Im Vergleich zu diesem gezielten Ansatz bekommt die Shotgun-Metagenomik-Sequenzierung ihren Namen daher, dass sie die gesamte DNA einer mikrobiellen Probe willkürlich in viele kleine Fragmente bricht. Die Fragmentierung wird durch mechanische Scherung erreicht. Nach dem Fragmentierungs-Schritt werden die Sequenzier-Librarys vorbereitet. Datenbanken sind verfügbar, um die Sequenzierergebnisse zu analysieren. Für die meisten Ökosysteme sind diese Datenbanken aber leider nicht vollständig. Um aber unbekannte und nicht-kultivierbare Mikroorganismen zu identifizieren, kann ein de-novo Assembly durchgeführt werden. Zusätzlich ermöglicht die Analyse der gesamten Mikroben-Genome Einblicke in die funktionellen Eigenschaften der individuellen Mikroben. Die Shotgun-Metagenomik-Sequenzierung ist hierbei nicht auf die mikrobiellen Domänen in der Probe beschränkt, sondern erlaubt die gleichzeitige Detektion von Bakterien, Pilzen, Viren und zahlreichen anderen Mikroorganismen. Abbildung 1 stellt die Ansätze der zwei beschriebenen Methoden gegenüber.

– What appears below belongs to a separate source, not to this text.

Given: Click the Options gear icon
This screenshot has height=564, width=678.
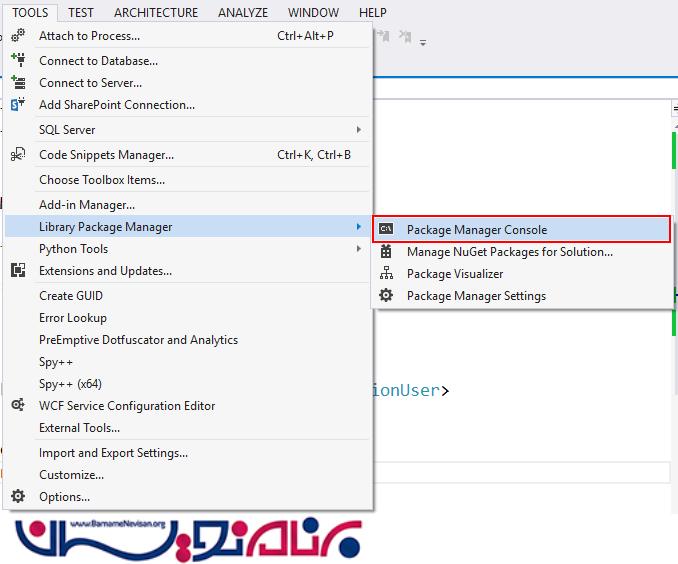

Als nächstes wollen wir die Stärken und Schwächen der beiden Methoden genauer beleuchten. Dabei werden wir die möglichen Probentypen, die Zusammensetzung der Probe und ihre Funktionen, die möglichen Analysen und die Datenkapazität betrachten: Komplexere Proben profitieren von der Shotgun-Sequenzierung. Für weniger komplexe Proben mit bekannten Bakterien und einem generellen Interesse für die genaue Zusammensetzung und das Verhältnis der Arten, ist die 16S-Sequenzierung eine gute Option. Zusätzlich muss klar sein, wie exakt die Zusammensetzung bestimmt werden soll. Reicht eine Bestimmung auf Genus-Ebene, sollte sie bis auf die Spezies-Ebene genau sein oder sogar bis auf Stamm-Ebene? Soll zusätzlich zur Zusammensetzung auch die Funktion der einzelnen Organismen untersucht werden? Der Informationsgehalt ist bei der Shotgun-Sequenzierung höher als bei der 16S-Sequenzierung. Zusätzlich muss aber in Betracht gezogen werden, dass die Bearbeitung und Interpretation von Shotgun-Sequenzierungen mehr Datenkapazität und Erfahrung erfordern.

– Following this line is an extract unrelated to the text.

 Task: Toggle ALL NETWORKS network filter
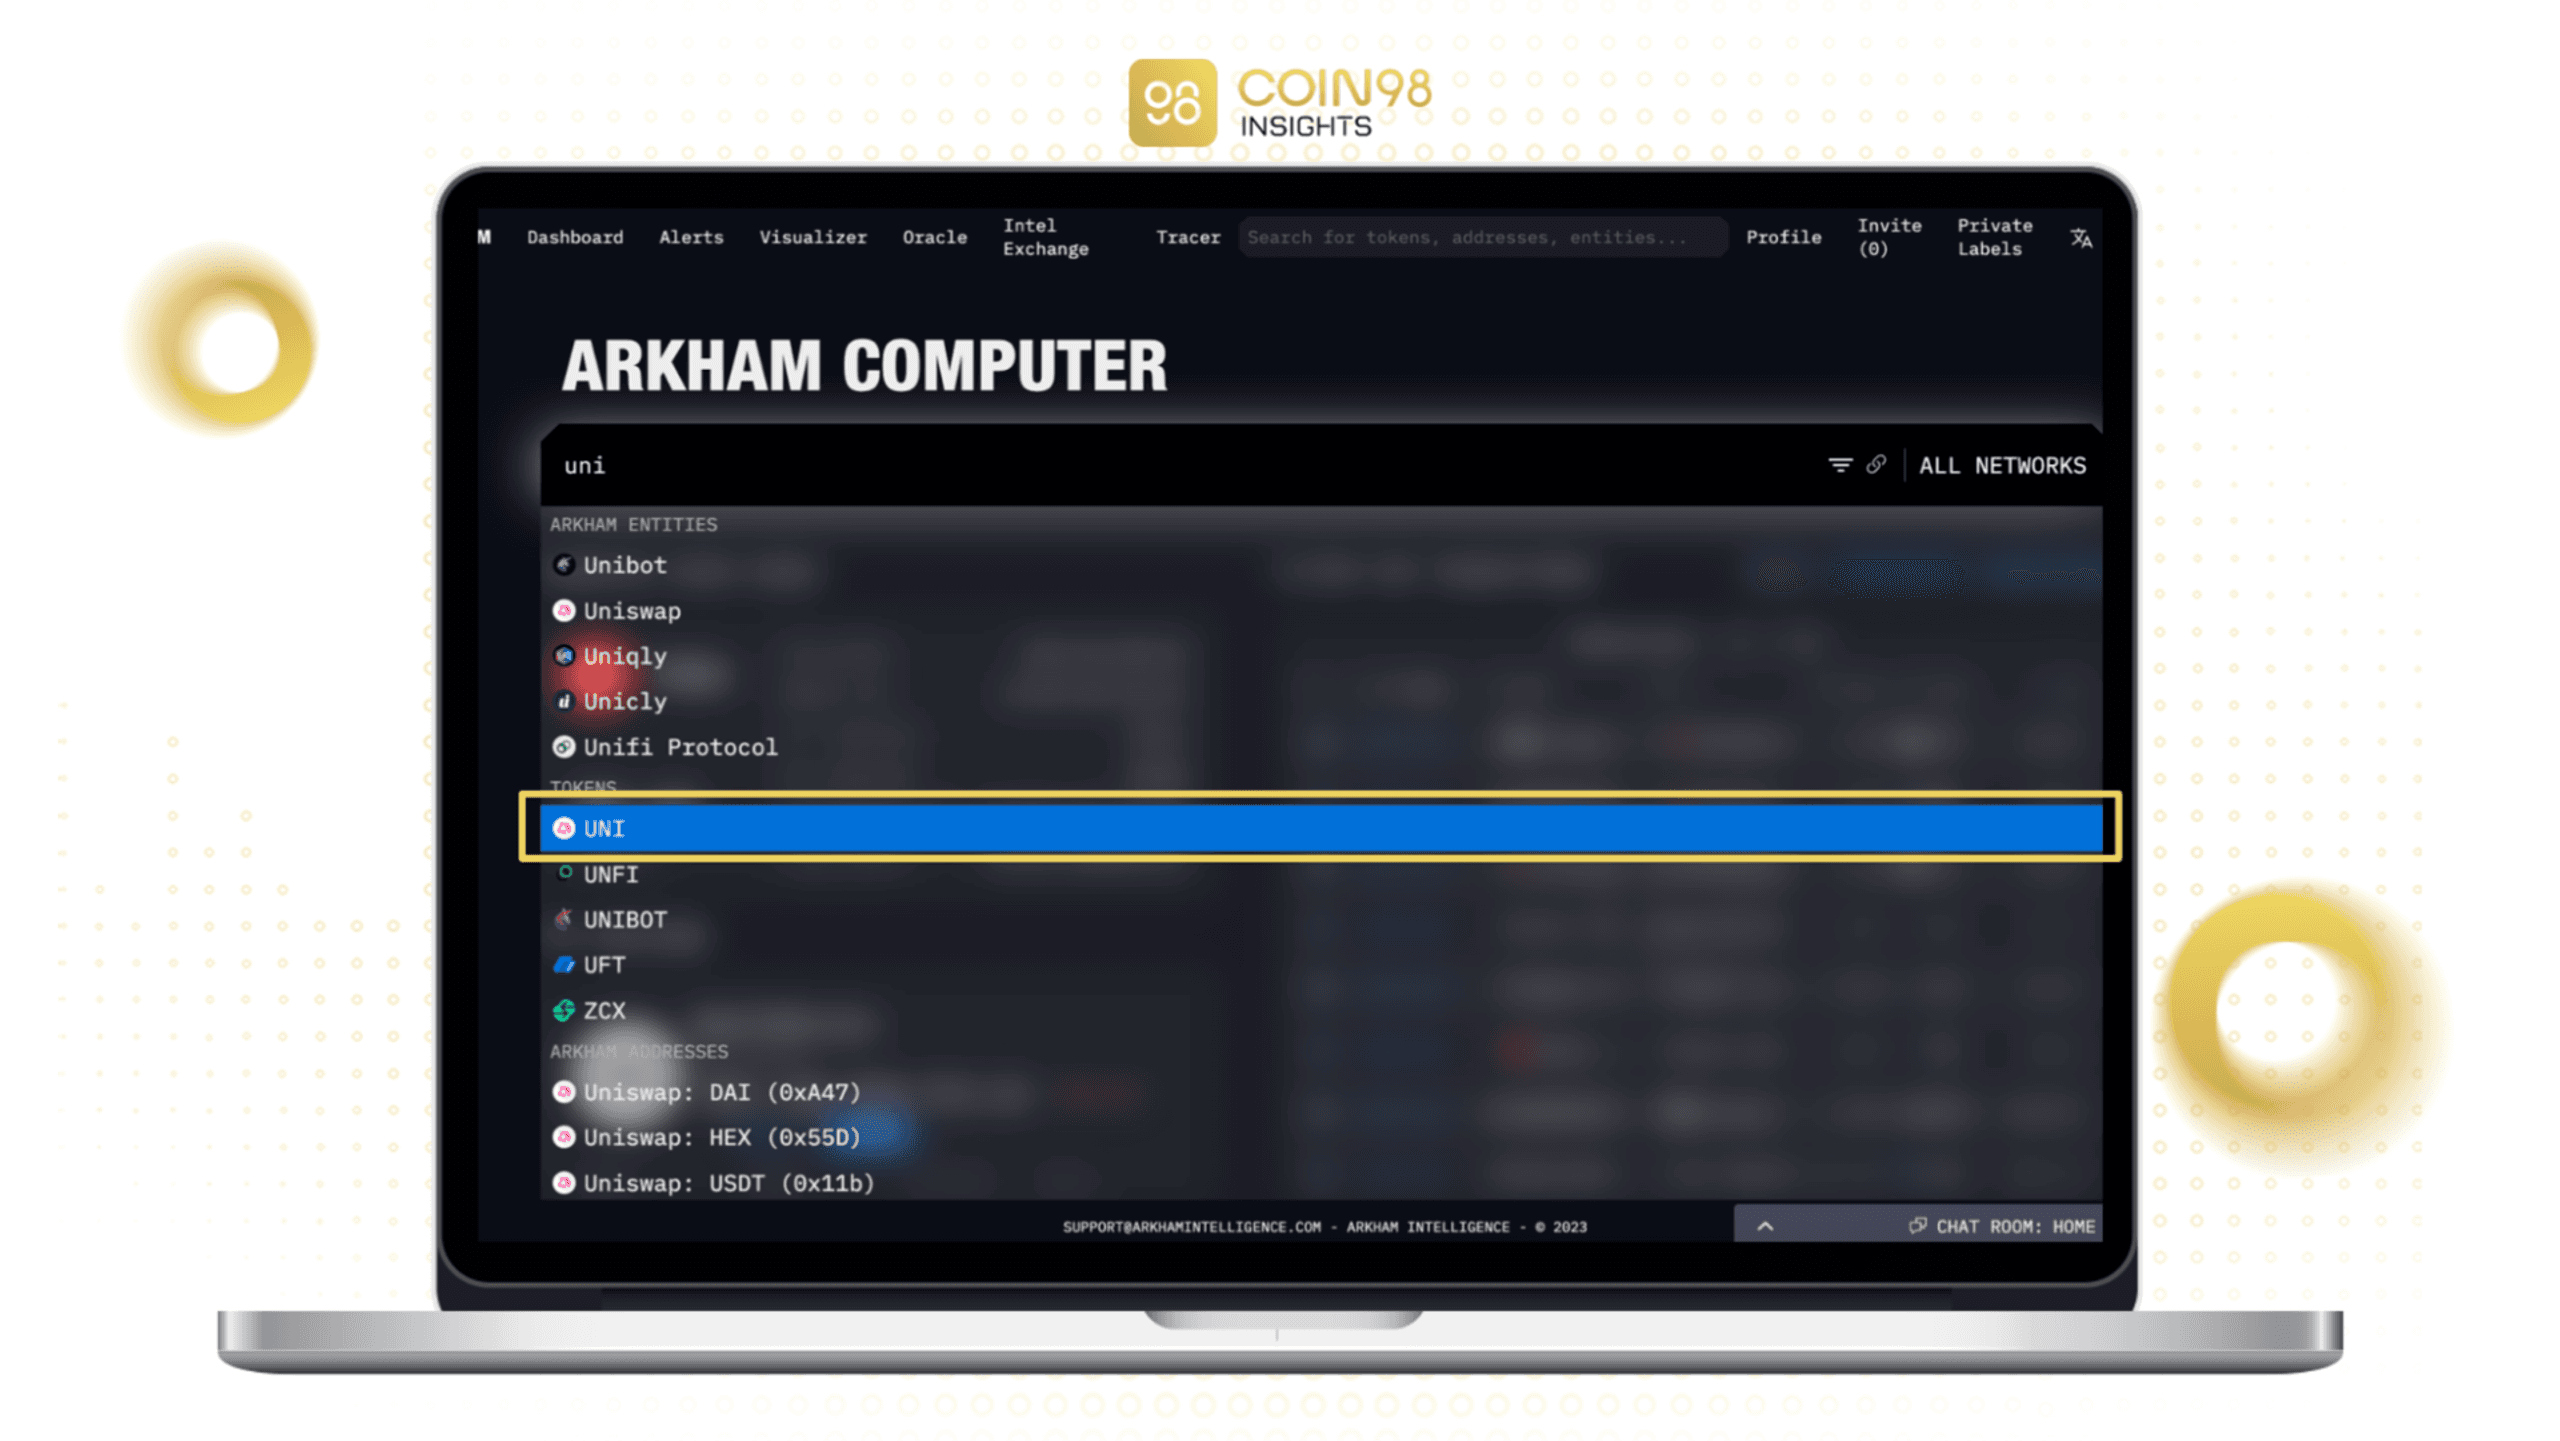(2003, 464)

Mit diesen Informationen sind Sie nun bereit für Ihr nächstes Metagenom-Projekt. CeGaT bietet sowohl Full-Length 16S Sequencing als auch Shotgun Metagenomic Sequencing an. Zögern Sie nicht, die Diversität Ihrer Probe zu entschlüsseln!
Abbildung 1 | Vergleich des 16S-Sequenziersansatzes und des Shotgun-Sequenzieransatzes. Bei der 16S-Sequenzierung können nur Bakterien untersucht werden. Bei der Shotgun-Sequenzierung hingegen können zahlreiche unterschiedliche Mikroorganismen untersucht werden.